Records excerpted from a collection
****
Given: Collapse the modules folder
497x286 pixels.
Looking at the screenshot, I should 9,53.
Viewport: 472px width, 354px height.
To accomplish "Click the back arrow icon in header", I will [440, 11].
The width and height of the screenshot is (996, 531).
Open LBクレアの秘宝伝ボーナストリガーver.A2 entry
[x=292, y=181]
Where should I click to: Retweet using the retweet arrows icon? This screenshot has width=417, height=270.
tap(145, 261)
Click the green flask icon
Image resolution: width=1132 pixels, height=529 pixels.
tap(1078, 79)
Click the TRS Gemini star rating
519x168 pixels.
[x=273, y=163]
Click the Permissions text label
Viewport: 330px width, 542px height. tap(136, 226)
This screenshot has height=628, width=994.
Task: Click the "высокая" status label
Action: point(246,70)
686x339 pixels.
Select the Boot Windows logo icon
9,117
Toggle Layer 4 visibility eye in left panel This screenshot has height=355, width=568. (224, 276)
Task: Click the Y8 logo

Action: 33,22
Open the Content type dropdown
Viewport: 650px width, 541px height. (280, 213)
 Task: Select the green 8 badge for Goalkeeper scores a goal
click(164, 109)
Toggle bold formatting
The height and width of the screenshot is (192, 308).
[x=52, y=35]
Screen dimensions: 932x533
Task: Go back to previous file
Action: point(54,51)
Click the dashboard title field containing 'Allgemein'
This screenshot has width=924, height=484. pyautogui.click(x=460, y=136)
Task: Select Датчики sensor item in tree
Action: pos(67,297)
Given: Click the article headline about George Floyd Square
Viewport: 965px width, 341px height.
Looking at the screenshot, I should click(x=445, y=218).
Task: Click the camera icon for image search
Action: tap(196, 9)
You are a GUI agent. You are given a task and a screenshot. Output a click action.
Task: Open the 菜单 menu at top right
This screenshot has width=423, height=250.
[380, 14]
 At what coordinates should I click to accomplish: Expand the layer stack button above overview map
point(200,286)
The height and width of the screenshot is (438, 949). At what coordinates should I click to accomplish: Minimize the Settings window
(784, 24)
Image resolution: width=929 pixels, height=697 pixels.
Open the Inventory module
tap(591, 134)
****
● **EXERCISE AIM**: Set down, from the entries above, exactly the lines from the one with "686x339 pixels." up to and including the one with "Given: Click the", and no other lines.

● **EXERCISE RESPONSE**:
686x339 pixels.
Select the Boot Windows logo icon
9,117
Toggle Layer 4 visibility eye in left panel This screenshot has height=355, width=568. (224, 276)
Task: Click the Y8 logo

Action: 33,22
Open the Content type dropdown
Viewport: 650px width, 541px height. (280, 213)
 Task: Select the green 8 badge for Goalkeeper scores a goal
click(164, 109)
Toggle bold formatting
The height and width of the screenshot is (192, 308).
[x=52, y=35]
Screen dimensions: 932x533
Task: Go back to previous file
Action: point(54,51)
Click the dashboard title field containing 'Allgemein'
This screenshot has width=924, height=484. pyautogui.click(x=460, y=136)
Task: Select Датчики sensor item in tree
Action: pos(67,297)
Given: Click the article headline about George Floyd Square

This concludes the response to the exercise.